Your agent never branches on payment logic, and a merchant changing their payment rule (or
onboarding later) changes call behavior immediately with no agent edits.

There is no processor to connect and no merchant setup in this flow: each merchant connects
their own payment processor to Ringup once, on their own schedule, and charges settle there
at their rates. A merchant who has not connected yet simply gets their normal, payment-free
call flow (that is the `not_required` state above).

## Manual wiring (platforms with their own squad templates)

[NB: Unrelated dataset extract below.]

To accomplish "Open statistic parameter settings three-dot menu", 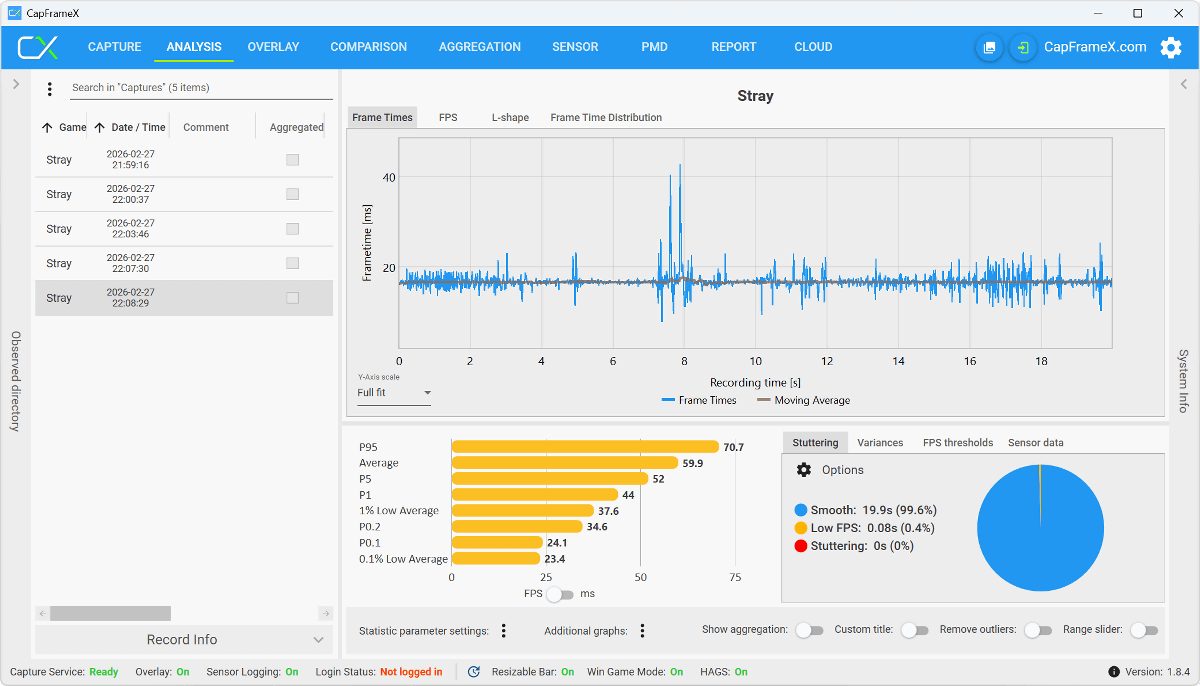I will 504,631.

Pick **(m)anual** in the CLI. Ringup provisions the payment step, wrap-up step, tools, and a
saved handoff tool, creates no squad, and prints the ids plus the wiring rules:

1. Add the payment and wrap-up members to your squad's `members` array (plain references).
2. Attach the printed handoff tool id to the member that confirms the order, by appending it
   to that assistant's `model.toolIds` in your own template. Keep your existing toolIds: a
   PATCH replaces the whole `model` object. Note: member `assistantOverrides` cannot deliver
   tools on voice calls (toolIds are ignored; inline tools reach chat only); the saved
   assistant is the only wiring that works on voice.
3. Append the printed handoff line to that member's prompt.
4. Never hand back to your greeter after payment; the payment step exits to wrap-up on its
   own, and the wrap-up ends the call.

The `RINGUP_INIT_RESULT` JSON line at the end is machine-readable, so your own provisioning
scripts can consume it and template the ids across many squads.

## FAQ

<AccordionGroup>
  <Accordion title="Do I write a payment prompt?">
    No. The payment step ships pre-validated and inherits your agent's voice and model. You
    change nothing about how it works.
  </Accordion>

  <Accordion title="How does Ringup know the caller and the business?">
    Server-side: the caller number and the dialed number arrive on trusted headers set by
    the platform, never typed by the model, so neither can be spoofed or hallucinated. See
    [Caller and merchant identity](/concepts/identity).
  </Accordion>

  <Accordion title="What if Ringup is unreachable mid-call?">
    The handoff fails neutrally ("Give me one second.") and your agent continues. The
    scripted line never asserts an outcome, so a caller is never told payment happened (or
    was not needed) when Ringup could not be reached.
  </Accordion>

  <Accordion title="What does a merchant have to do?">
    Connect their payment processor to Ringup once. Until they do, their calls behave
    exactly as they do today; the moment they connect, payment starts happening on their
    calls with no agent changes.
  </Accordion>

  <Accordion title="Why does the squad canvas say no handoff tools are configured?">
    Vapi's dashboard does not render squad-scoped wiring or apiRequest tool names. The
    wiring is real; `ringup-vapi-init check` reads the API and is the source of truth.